Conficker C and a future with self-evolving computer viruses

I’m absolutely enthralled by the Conficker C virus after reading this analysis from SRI International. The C variant is the third major generation of the Conficker virus and demonstrates the highest level of sophistication found in any computer virus or worm to date. What excites me most about it is the decentralized nature of its peer-to-peer method of quickly propagating updates to itself in the roughly 12 million infected computers around the globe.

Researchers have identified the date of April 1st as when the virus wakes from hibernation. The event has been simulated with a copy of the virus in computer science laboratories, but since the virus gets its instructions through the peer-to-peer network and rendezvous points, it is impossible to tell what kind of code will be executed until it happens. Speculation has ranged from the biggest April Fools Day joke ever to a massive dragnet or “Dark Google” allowing the virus’s authors to search for sensitive information on infected machines en-mass and sell it to criminal organizations or governments. Which is especially worrisome since Conficker has infected many government and military networks.

The authors have demonstrated the most cutting edge knowledge in multiple disciplines so this is not just a kid sitting in his mothers basement. This is a closely coordinated effort between a group of extremely talented individuals and I personally wouldn’t be surprised if the authors, if caught, turn out to be a part of a government initiative. The SRI report says “those responsible for this outbreak have demonstrated Internet-wide programming skills, advanced cryptographic skills, custom dual-layer code packing and code obfuscation skills, and in-depth knowledge of Windows internals and security products.”

Conficker C does a mutex check with pseudo-randomly generated names when it initially installs to avoid overwriting itself. Then it patches the win32 net API to inhibit antivirus software and block antivirus websites. The fact that it patches only in memory DLL files and not persistently stored DLLs means that removal tools can’t simply replace the compromised files with clean ones. It also does a patch of the same windows vulnerability it initially used to enter the system but leaves a back door so that only new variants of Conficker can use it. This prevents other viruses from piggybacking on Conficker and competing for control of the system.

Conficker spawns a thread with the purpose of searching for a static list of known anti-virus applications and terminating them to defend itself from attack and blocks services that allow anti-virus software to auto-update. It also deletes all windows restore points and removed safe mode as a boot option. Conficker uses dual-layer encryption and code obfuscation to hinder efforts at reverse engineering it. Conficker released an update just a few weeks after a new md6 hashing method became publicly available from the original researchers at MIT.

The authors uses two similar methods of propagating updates to infected machines. Previous Conficker variants use a clever “rendezvous” system to randomly generate a huge list of possible locations for rendezvous locations where the authors may have placed a distribution server that changes on a daily basis. The randomized nature and the large number of possible locations make efforts to block those domains impractical. Once a machine has an update it can also assist in spreading it to other machines via the peer-to-peer network. Currently, almost all p2p networks require some kind of “seed” or predefined peer list to be introduced into the network, but Conficker doesn’t. It uses the same kind of pseudo-randomly generated destination list as the rendezvous system to generate an initial peer list, which essentially bootstraps itself into the network. There is absolutely no bottleneck that can be attacked to stop Conficker from communicating with its peers.

Some of my own ideas

Antivirus filters and coordinated strategies that to thwart the spread of viral software utilize patterns to identify uninvited guests. I see future decentralized malware using a randomized approach to avoid detection. If the same application is also capable of virally updating its peers, a system of natural selection will evolve. This is essentially how genetic algorithms work. In this case, the natural fitness function is the ability to infect new systems (spawning offspring) and its defensive ability to ward of efforts of removing it from the host (self preservation). In this sense, randomized configurations (the genetic code) of the virus will be propagated to new systems and over existing instances at a higher rate, and thus the more successful variants would become the most prevalent. And there we have a model of evolution.

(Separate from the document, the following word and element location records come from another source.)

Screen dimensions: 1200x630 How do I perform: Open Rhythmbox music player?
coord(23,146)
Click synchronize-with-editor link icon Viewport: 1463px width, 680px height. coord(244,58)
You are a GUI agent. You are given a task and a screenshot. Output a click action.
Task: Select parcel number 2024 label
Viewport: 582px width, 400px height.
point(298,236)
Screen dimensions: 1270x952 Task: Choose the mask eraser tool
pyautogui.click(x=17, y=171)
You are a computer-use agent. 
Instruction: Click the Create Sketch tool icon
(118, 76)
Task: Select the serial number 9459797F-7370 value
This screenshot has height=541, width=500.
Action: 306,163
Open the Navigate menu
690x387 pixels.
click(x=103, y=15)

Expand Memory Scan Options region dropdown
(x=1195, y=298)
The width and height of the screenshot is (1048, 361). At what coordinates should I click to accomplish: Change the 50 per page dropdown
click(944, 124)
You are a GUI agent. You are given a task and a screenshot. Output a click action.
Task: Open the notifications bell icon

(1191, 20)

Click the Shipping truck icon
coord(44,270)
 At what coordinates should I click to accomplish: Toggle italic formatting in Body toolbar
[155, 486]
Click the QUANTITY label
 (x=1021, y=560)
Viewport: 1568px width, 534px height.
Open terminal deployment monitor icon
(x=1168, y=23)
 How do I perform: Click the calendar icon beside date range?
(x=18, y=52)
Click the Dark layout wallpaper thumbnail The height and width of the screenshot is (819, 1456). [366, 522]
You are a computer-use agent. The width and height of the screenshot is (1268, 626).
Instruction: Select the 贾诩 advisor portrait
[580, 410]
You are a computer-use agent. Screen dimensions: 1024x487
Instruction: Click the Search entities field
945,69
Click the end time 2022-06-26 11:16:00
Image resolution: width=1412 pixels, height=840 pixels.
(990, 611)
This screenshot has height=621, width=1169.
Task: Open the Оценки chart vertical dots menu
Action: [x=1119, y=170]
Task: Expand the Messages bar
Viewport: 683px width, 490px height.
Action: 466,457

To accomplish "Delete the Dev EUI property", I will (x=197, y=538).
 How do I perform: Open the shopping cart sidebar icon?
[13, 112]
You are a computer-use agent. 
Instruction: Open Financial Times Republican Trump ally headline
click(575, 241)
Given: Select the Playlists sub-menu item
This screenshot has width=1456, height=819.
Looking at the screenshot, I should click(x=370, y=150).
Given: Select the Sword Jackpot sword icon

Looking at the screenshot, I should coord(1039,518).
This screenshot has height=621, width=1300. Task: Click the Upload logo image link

The process works the same way as HIV and flu viruses and has the effect of a self-healing, growing network that can autonomously adapt to new countermeasures developed by antivirus companies. A self-evolving computer virus has the advantage over biological evolution of electronic speed. Time is the greatest enemy of evolution. Digital organisms have the chance to excel beyond anything we have observed in nature.

Fortunately, genetic programming hasn’t yet advanced to the stage where the scenario I proposed is practical. Current genetic programming algorithms are limited to a constant set of numerically variable attributes that are randomly modified in each generation. Those attributes could never be complex enough to resemble an actual evolving organism and too much of the logic for a computer virus has to be pre-programmed and static. I expect that to change over the next decade as more work is done in this area so watch out.